Respecto a la verdad, es necesario remarcar que decirla está sustentado en la conciencia y debe basarse en el acatamiento de los hechos. Por el contrario, Wilson manifestaba que los hechos carecían de importancia. La verdad literal de su presbiterianismo logró que —si embestía contra sus deseos— el mundo exterior real no existiera.

El transcurso de los años forjó una personalidad irritable, huidiza, desconfiada, conflictuada y conflictiva. Un fanático, con los peligros que esto conlleva, cuando debe decidir sobre la vida y la riqueza de sus compatriotas, siendo que había ganado su reelección con el eslogan “¡Nos mantuvo fuera de la guerra!”.

¿El cerco?

En diciembre de 1916, frente a los deseos del hombre que amaba las palabras, aliados y alemanes le ocasionaban virtualmente las mismas sospechas. En enero de 1917 —desde los fulgurantes pasamanos del Cielo—, pronunció su exigencia sobre una “paz sin victoria”. En abril de ese año, el presidente Woodrow Wilson declaró la guerra a Alemania. El mundo se invirtió de golpe. Durante 20 meses, Estados Unidos derramó una catarata de sangre y de bienes.

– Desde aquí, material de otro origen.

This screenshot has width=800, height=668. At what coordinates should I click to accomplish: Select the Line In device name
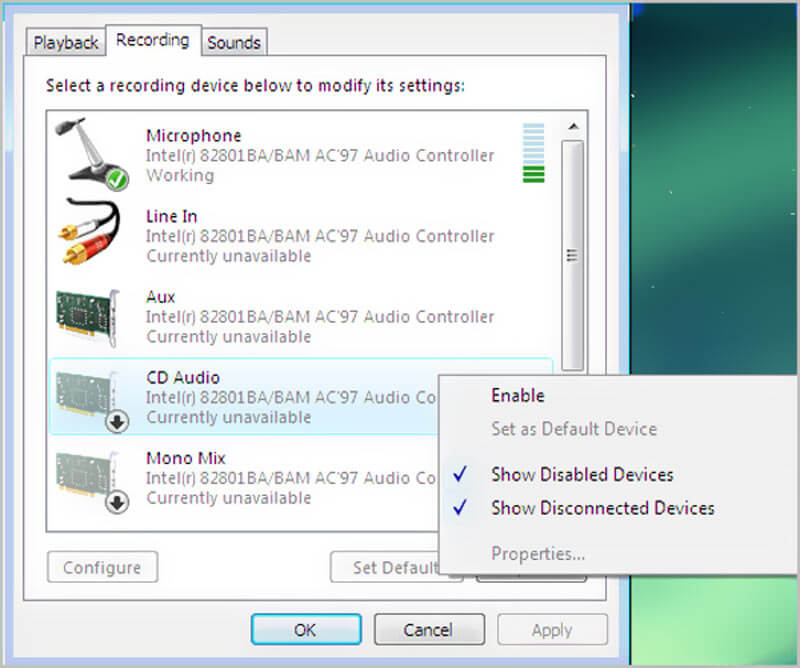[172, 216]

En octubre de 1918, durante las negociaciones de armisticio con los aliados, los desafió por diferencias en la inclusión de una Liga de las Naciones. En noviembre, porque deseaba presidir la Conferencia de Paz, aunque se celebrara en París. Los gobiernos de Europa respetaban al Wilson que ejercía el poder de Norteamérica, pero no al líder moral que él quería ser. También se negó a cooperar con los republicanos de su país, porque no quiso llevar a Europa a dos de sus líderes más destacados.

La “paz justa y duradera” quitó a Alemania sus colonias, parte del territorio, redujo sus fuerzas armadas hasta el punto de sólo “mantener el orden interno y contener el bolchevismo”, la obligó a pagar enormes sumas en reparaciones de guerra y la declaró responsable de haberla causado, lo que tuvo implicaciones políticas y sociales. El gran resentimiento generó tensiones. En enero de 1933 Adolf Hitler fue nombrado Canciller.

Un león no se va del Serengueti

Woodrow Wilson sufrió un ACV incapacitante en octubre de 1919. Su segunda esposa, Edith Bolling Galt, se transformó en una especie de presidente secreta de los Estados Unidos, hasta marzo de 1921.

Tras terminar con sus responsabilidades públicas se apartó de toda actividad y murió en febrero de 1924. Enterrado en la Catedral Nacional de Washington, fue el primer presidente en tener su descanso eterno en la capital de los Estados Unidos.

La lápida de Sigmund Freud, diseñada por su hijo Ernst, tiene una inscripción que dice: "Sigmund Freud, 1856-1939".